Ecuador has 61 universities, many of which still confer terminal degrees according to the traditional Spanish education system, honoring a long tradition of having some of the oldest universities in the Americas: University of San Fulgencio founded in 1586 by the Augustines, San Gregorio Magno University founded in 1651 by the Jesuits, and University of Santo Tomas of Aquino, founded in 1681 by the Dominican order.

Among the traditional conferred terminal degrees can be noted the Doctorate for medicine and law schools; Engineer, Physicist, Chemist, or Mathematician for polytechnic or technology institutes. These terminal degrees, as in the case of the PhD in other countries, were the main requirement for an individual to be accepted in academia as a professor or researcher. In the professional realm, a terminal degree granted by an accredited institution provided automatically a professional license to the individual.
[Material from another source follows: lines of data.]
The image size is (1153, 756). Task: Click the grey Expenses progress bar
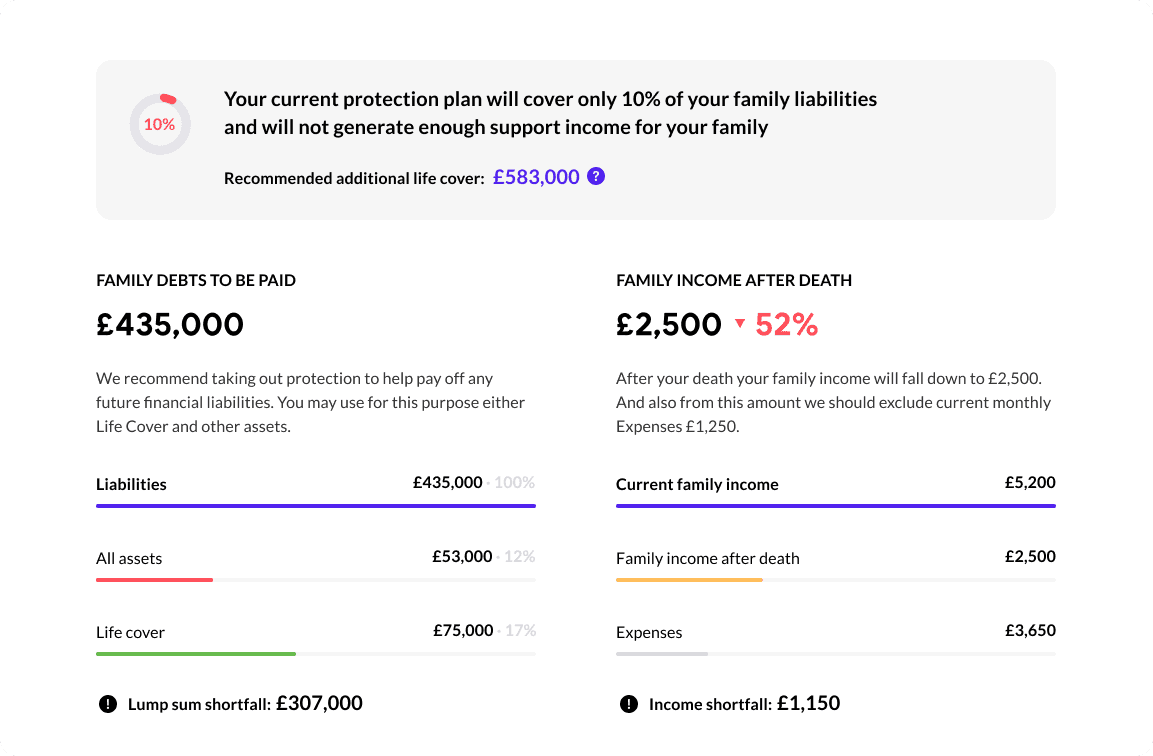662,654
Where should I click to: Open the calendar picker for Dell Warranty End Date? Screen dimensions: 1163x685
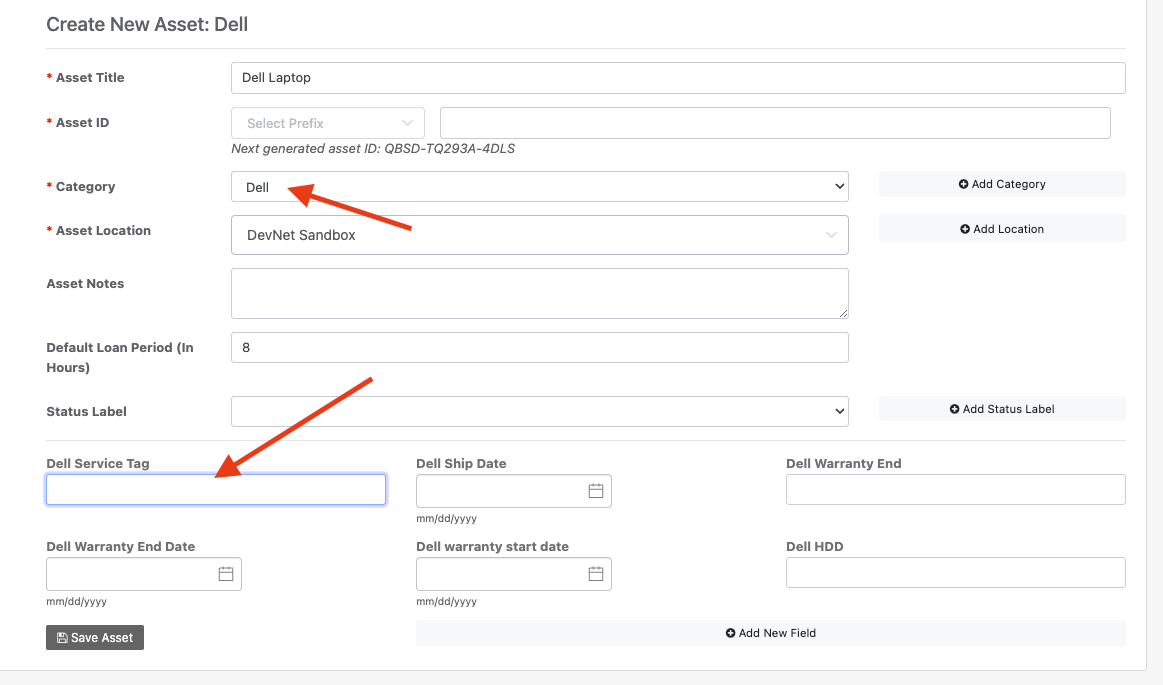[227, 574]
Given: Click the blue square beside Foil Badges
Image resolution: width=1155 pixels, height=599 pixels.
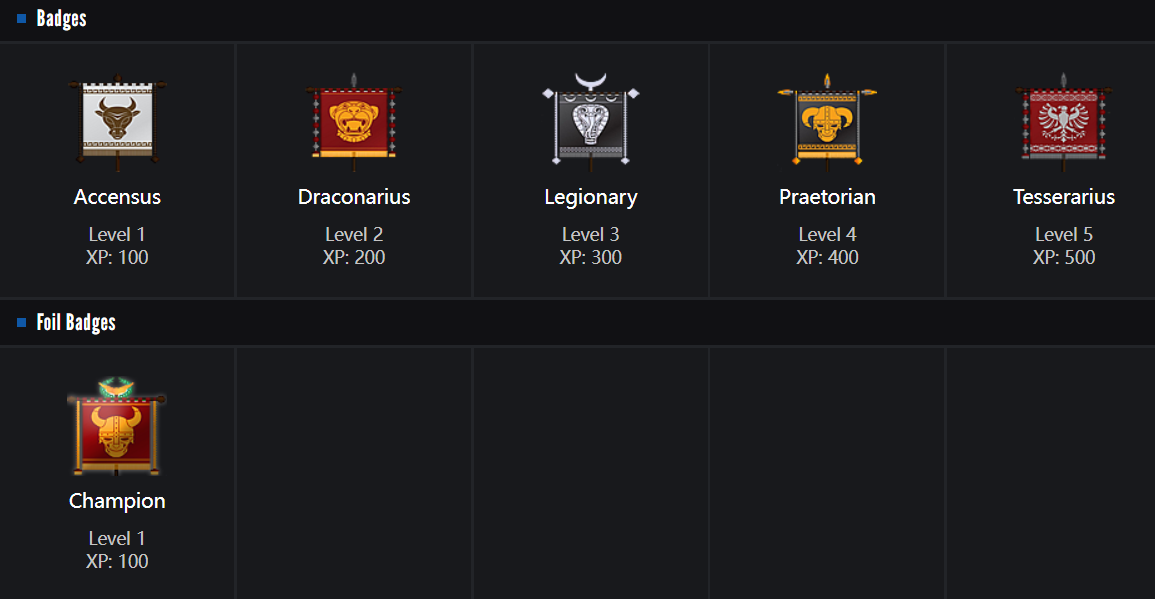Looking at the screenshot, I should [22, 323].
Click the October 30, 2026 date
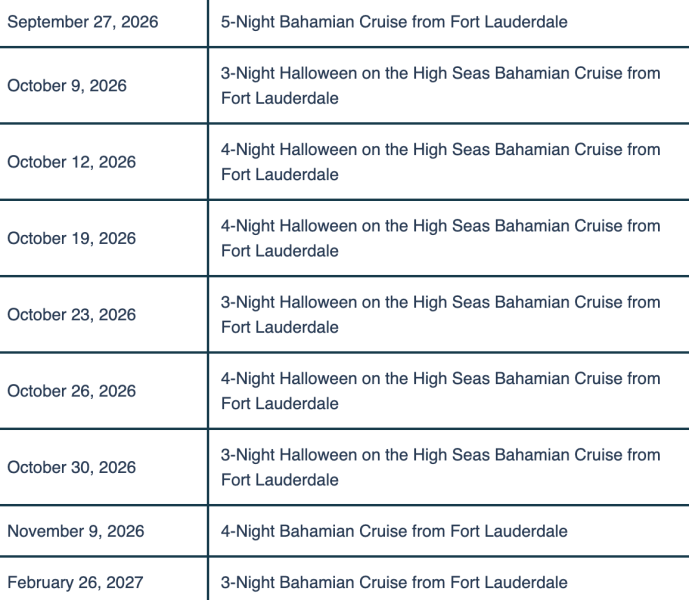The image size is (689, 600). (71, 467)
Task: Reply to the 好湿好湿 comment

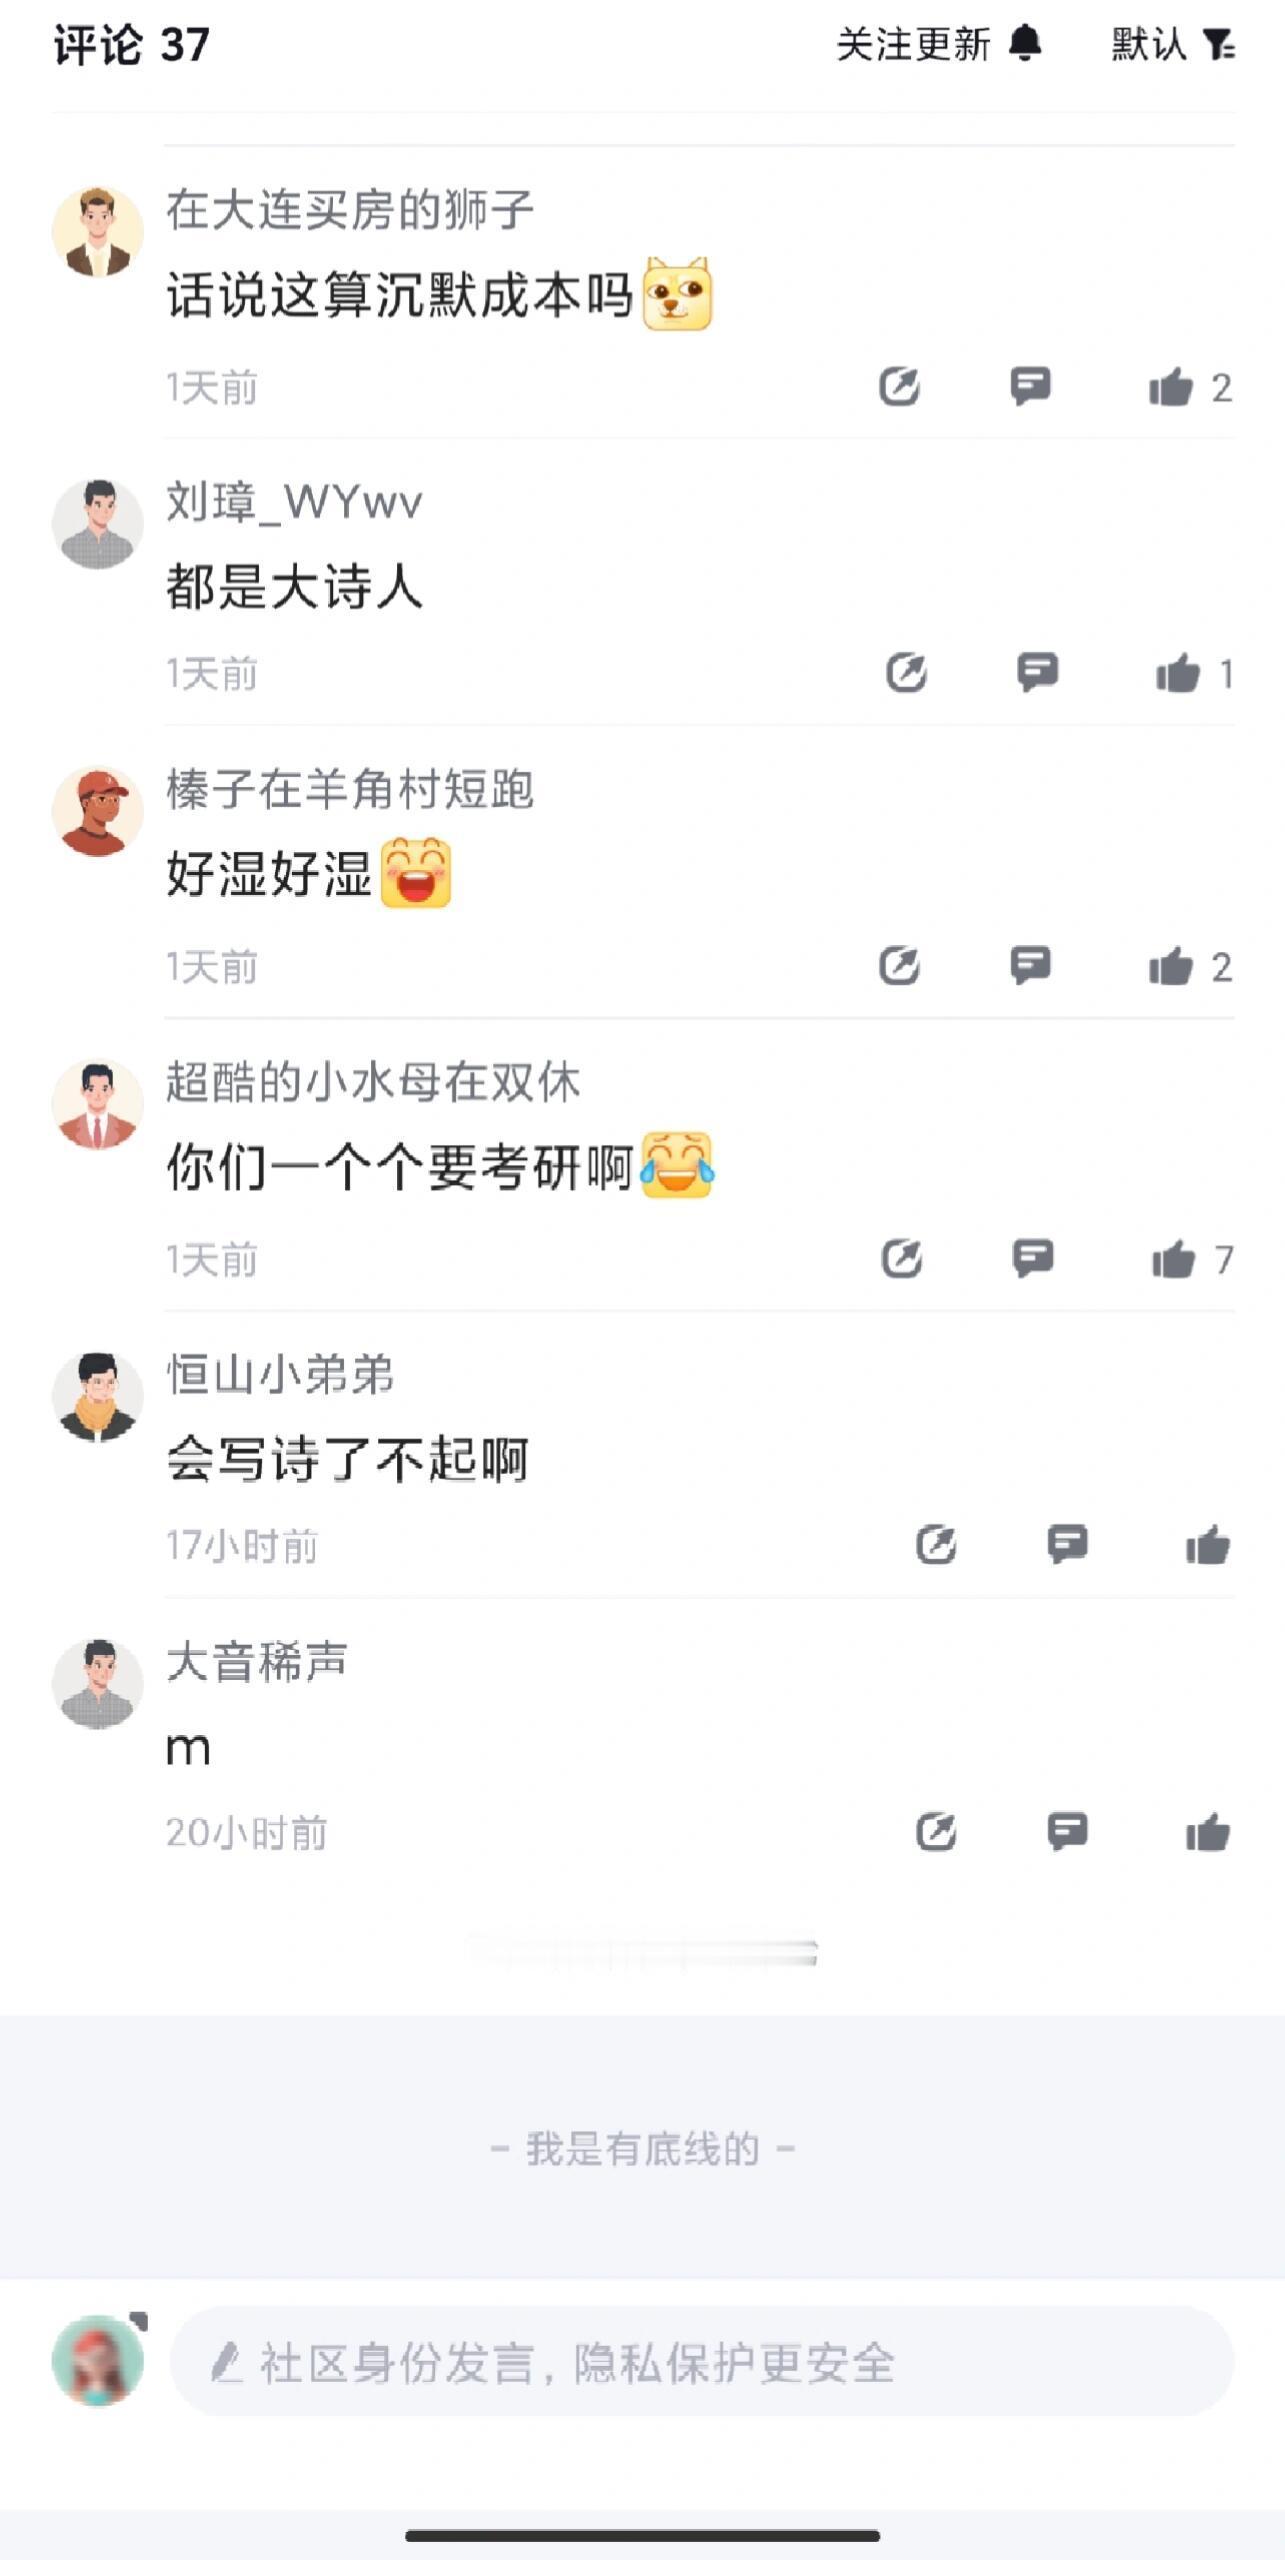Action: point(1030,965)
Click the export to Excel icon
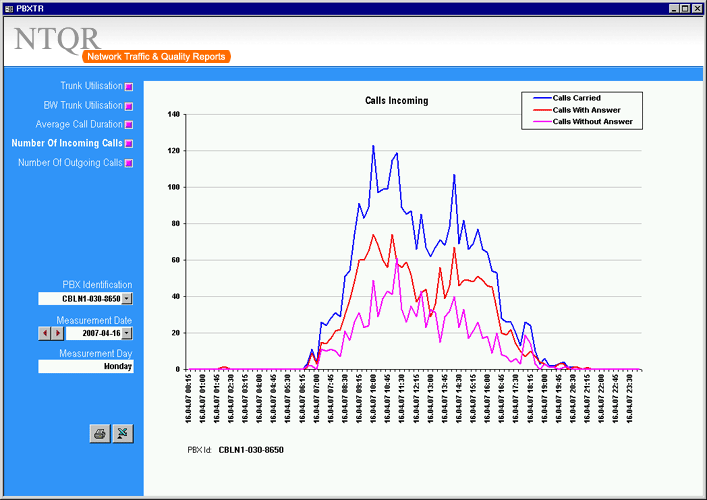This screenshot has height=500, width=707. pyautogui.click(x=122, y=433)
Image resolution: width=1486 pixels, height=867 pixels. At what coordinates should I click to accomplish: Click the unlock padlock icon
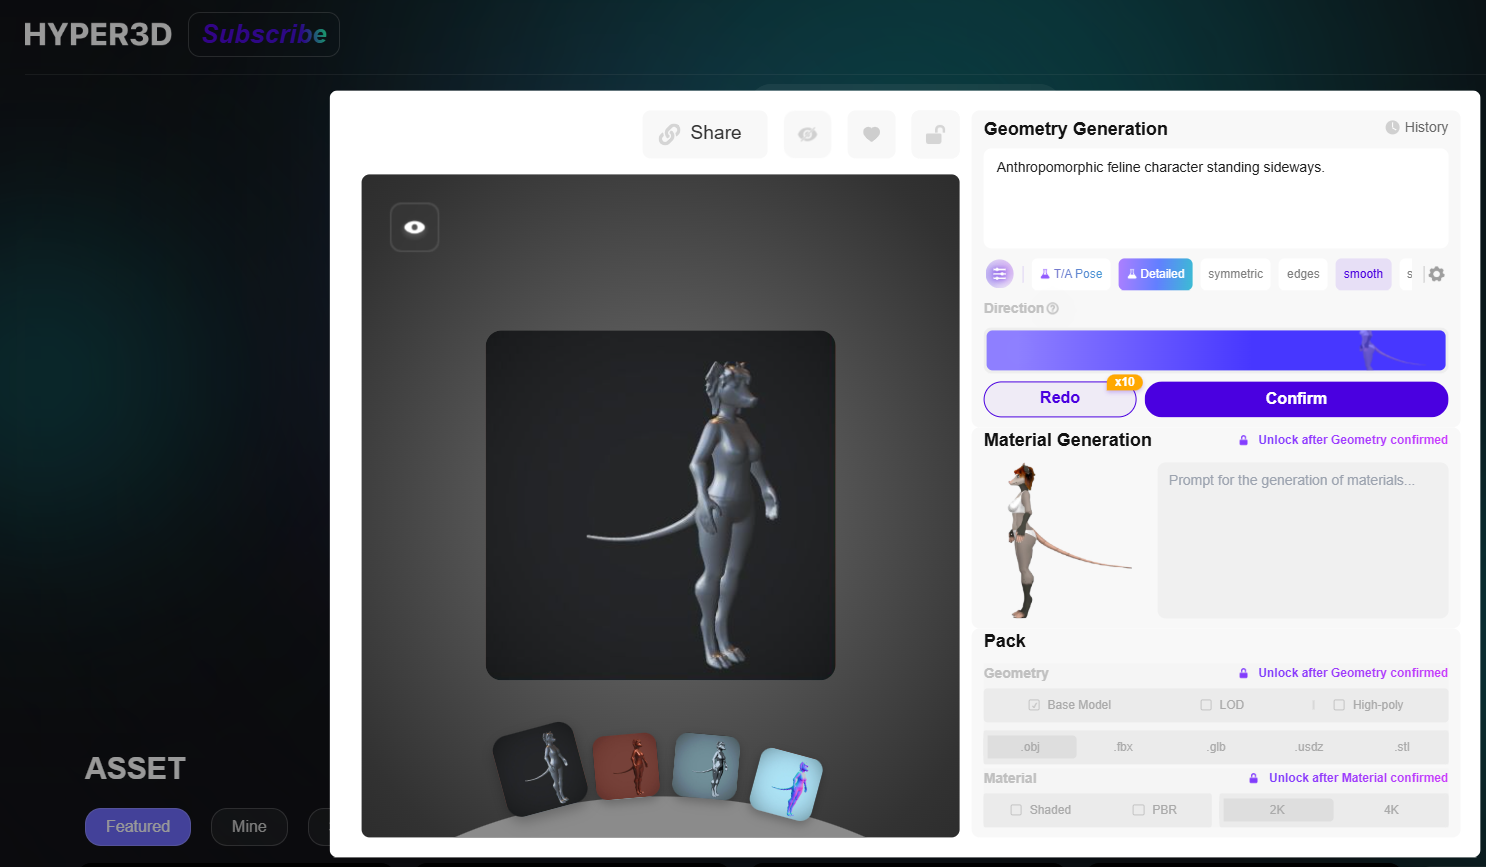pos(935,134)
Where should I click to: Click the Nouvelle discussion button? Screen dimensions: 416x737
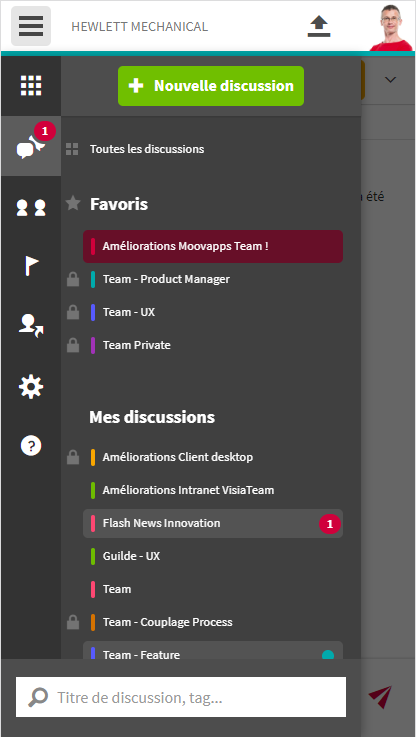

However, in 2004 the National Council of Higher Education (CONESUP), started the reorganization of all the degree-granting schemes of the accredited universities in order to pair them with foreign counterparts. The new structure of some careers caused the dropping of subjects, credits or even the name of the previously conferred diplomas. The terminal degree in law, previously known as JD Juris Doctor (Doctor en Jurisprudencia) was replaced by the one of attorney (Abogado) with the exception of the modification of the number of credits to equate it to an undergraduate degree. In the same fashion for Med School, the required time of education was considerably reduced from 9 years (the minimum needed to obtain the title of MD Doctor in Medicine and Surgery) to almost five, with the provision that the diploma is not terminal anymore and it is given with the title of Medic (Medico). Therefore, an MD or PhD in medicine is only to be obtained overseas until the universities adjust themselves to granting schemes and curriculum as in foreign counterparts. Nonetheless, a "medico" can start a career as family practitioner or general medicine physician.

This new reorganization, although very ambitious, lacked the proper path to the homologation of diplomas for highly educated professionals graduated in the country or even for the ones graduated in foreign institutions. One of the points of conflict was the imposition of obtaining foreign degrees to current academicians. As today, a master degree is as a requirement to keep an academic position and at least a foreign PhD to attain or retain the status of Rector (President of a university) or Decano (Dean). For Ecuadorian researchers and many academicians trained in the country, these regulations sounded illogical, disappointing, and unlawful since it appeared a question of a title name conflict rather than specialization or science advancement.

A debate to modify this and other reforms, specially the one which granted control of the Higher Education System by the government, was practically passed with consensus by the multi-partisan National Assembly on August 4, 2010 but vetoed by the president Rafael Correa, who wanted to keep the law strictly as it was originally redacted by his political party and SENPLADES (National Secretary of Planning and Development). Due to this change, there are many highly educated professionals and academicians under the old structure but estimated that only 87% of the faculty in public universities have already obtained a master's degree and fewer than 5% have PhD (although many of them have already Ecuadorian granted Doctorate degrees).

About 300 institutes of higher education offer two to three years of post-secondary vocational or technical training.